According to a recent study conducted by Accenture, however, executives believe the opposite is the case. When asked if three-fourths of their employees understood the company's goals, only 26% said yes. Only 11% are satisfied with their organizations' efforts to align employees with business goals. Only 12% think their companies deal effectively with change.
The reasons for these findings are undoubtedly many, but there is no shirking from the responsibility of the employee communications function. Communicators lament their lack of a seat at the management table, yet management would be hard-pressed to tout significant results from their communicator's efforts.
What's wrong with employee communications?
Certainly there are employee communication successes. Many organizations can attribute financial success, in part, to the results of internal communication efforts. In general, though, the Accenture results suggest that there must be problems with the execution of internal communications.
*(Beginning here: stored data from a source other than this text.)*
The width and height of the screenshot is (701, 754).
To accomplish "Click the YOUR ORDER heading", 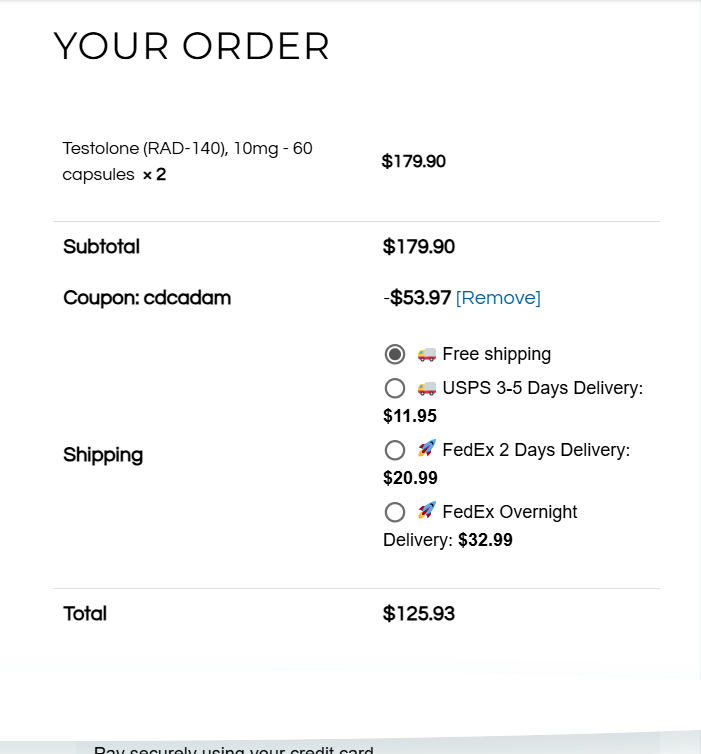I will [191, 46].
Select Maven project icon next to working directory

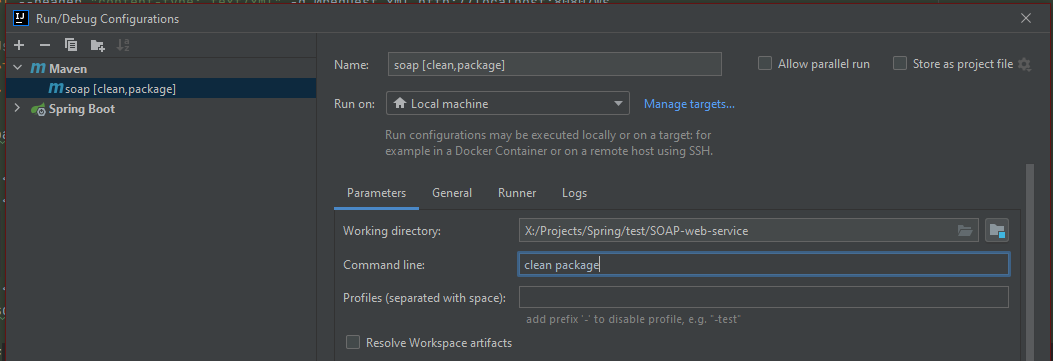coord(997,231)
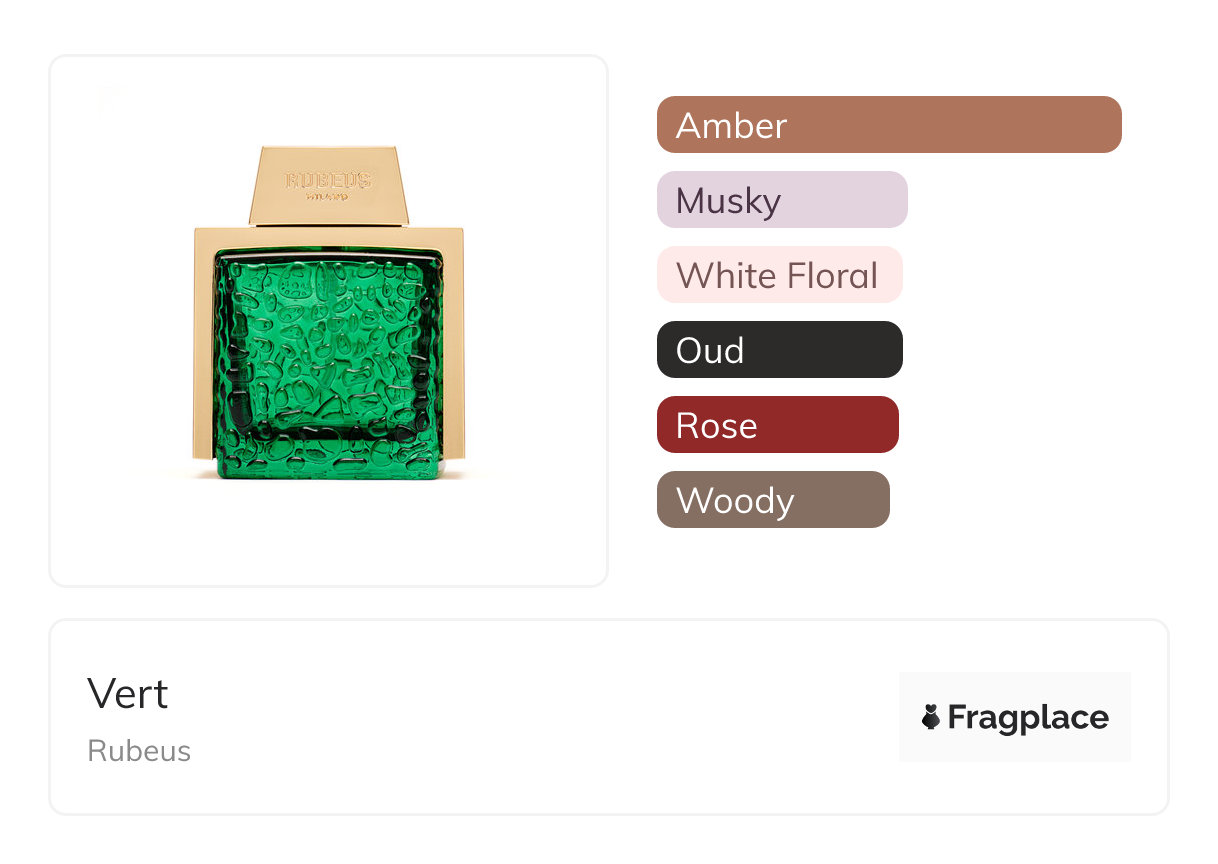Image resolution: width=1218 pixels, height=864 pixels.
Task: Choose the White Floral accord bar
Action: pyautogui.click(x=779, y=275)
One of the most significant problems -- and the reason for this wiki -- is that people hired into employee communication roles do not bring a common set of tools, knowledge and understanding to the job. Think about it. Every lawyer who starts a job with a law firm or public agency has common knowledge about the law. Accountants share common understanding about balancing books. Even public relations practitioners know the basics of public relations as taught in universities and espoused in PR textbooks.
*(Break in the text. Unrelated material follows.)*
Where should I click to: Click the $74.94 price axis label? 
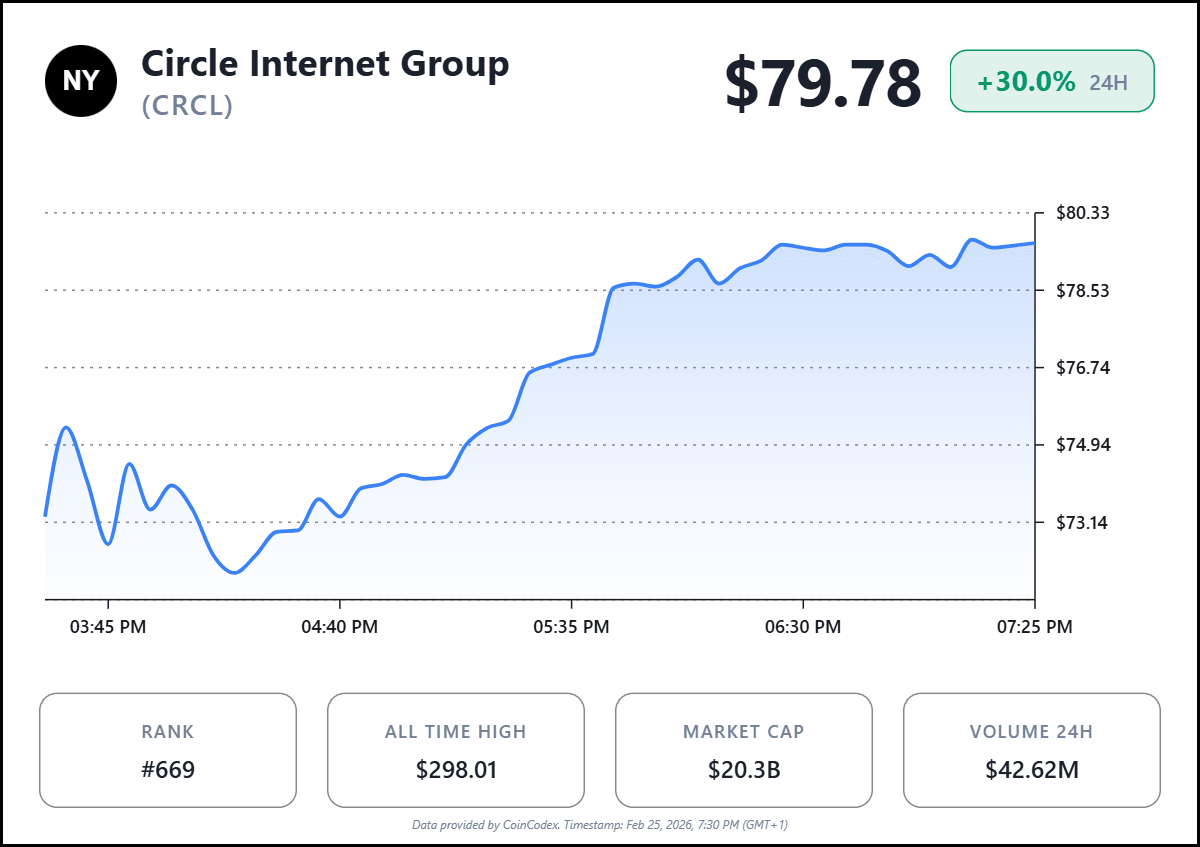(1083, 445)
But where would one go to learn the fundamentals of employee communications?
Now they can come here
This wiki is meant to serve as a resource for employee communicators, particularly those new to internal communications. Because it is written collectively by people who have been there and done that, learned from their mistakes, seen the successes that result from strategic planning, it can be a living, breating document that evolves over time.
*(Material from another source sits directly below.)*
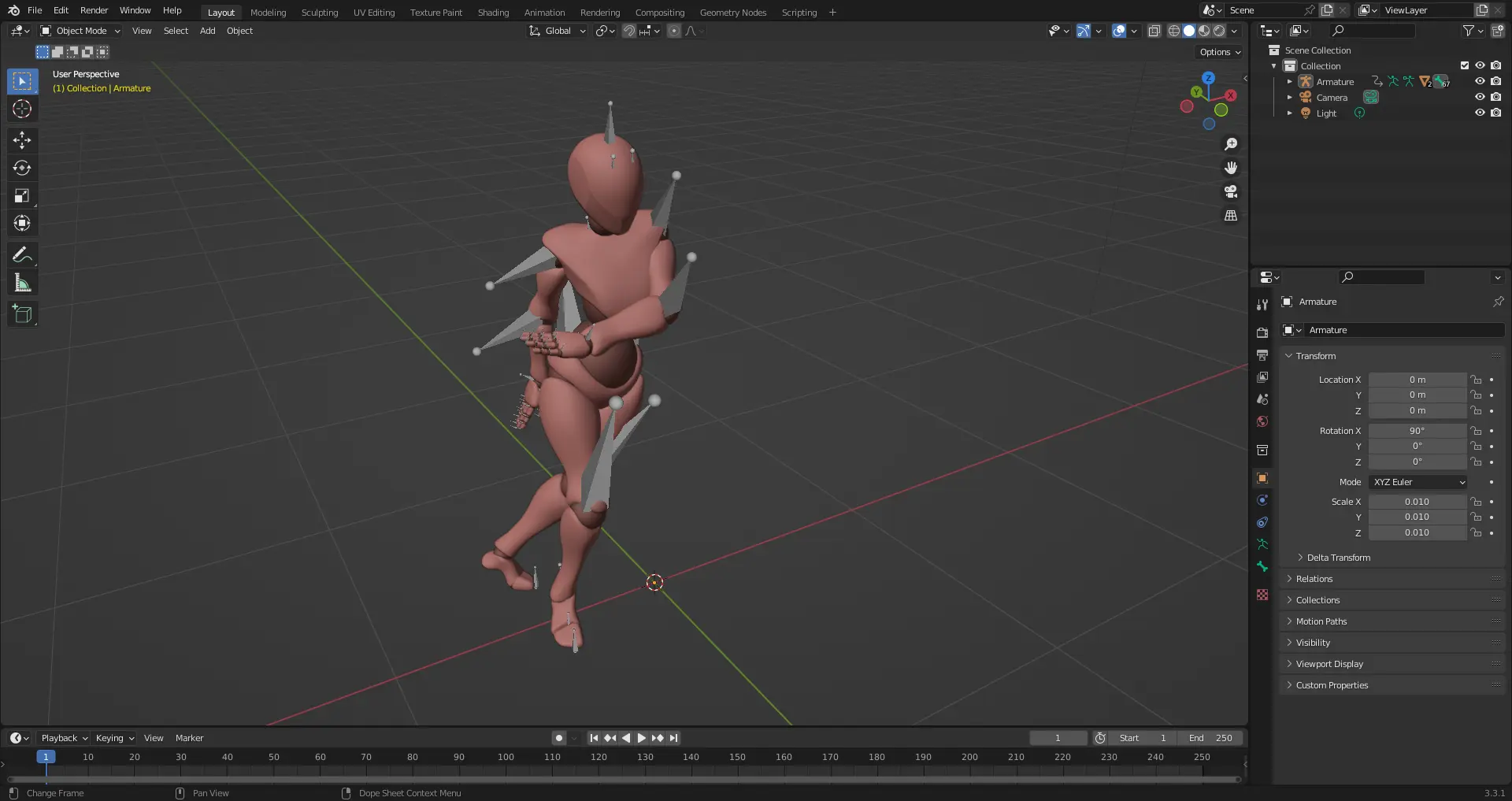
Task: Toggle Light visibility eye icon
Action: [x=1480, y=113]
It can also serve as a foundation for educators who teach internal communications at the college level, leading ultimately (one hopes) to a common curriculum, ensuring that anybody who studies employee communications, regardless of the school, graduates with the same core set of tools as any other graduate -- the tools companies need communicators to have in order to make a meaningful contribution to the company's success.
Why not just read a book?
You should. There are many good books out there, and you'll find many of them listed in the Resources Directory under
Books. But a book is one person's perspective and it can't cover everything. This wiki, on the other hand, offers the collected wisdom and experiences of a community of communicators. It also is not a fixed document like a book. As the business world changes, so will this wiki.
Who's behind this wiki?
Shel Holtz, ABC, started this wiki and maintains it on his server. Shel is an independent communications consultant and author of several books on communication and technology. You can learn more about Shel at his
Web site and by reading his
blog.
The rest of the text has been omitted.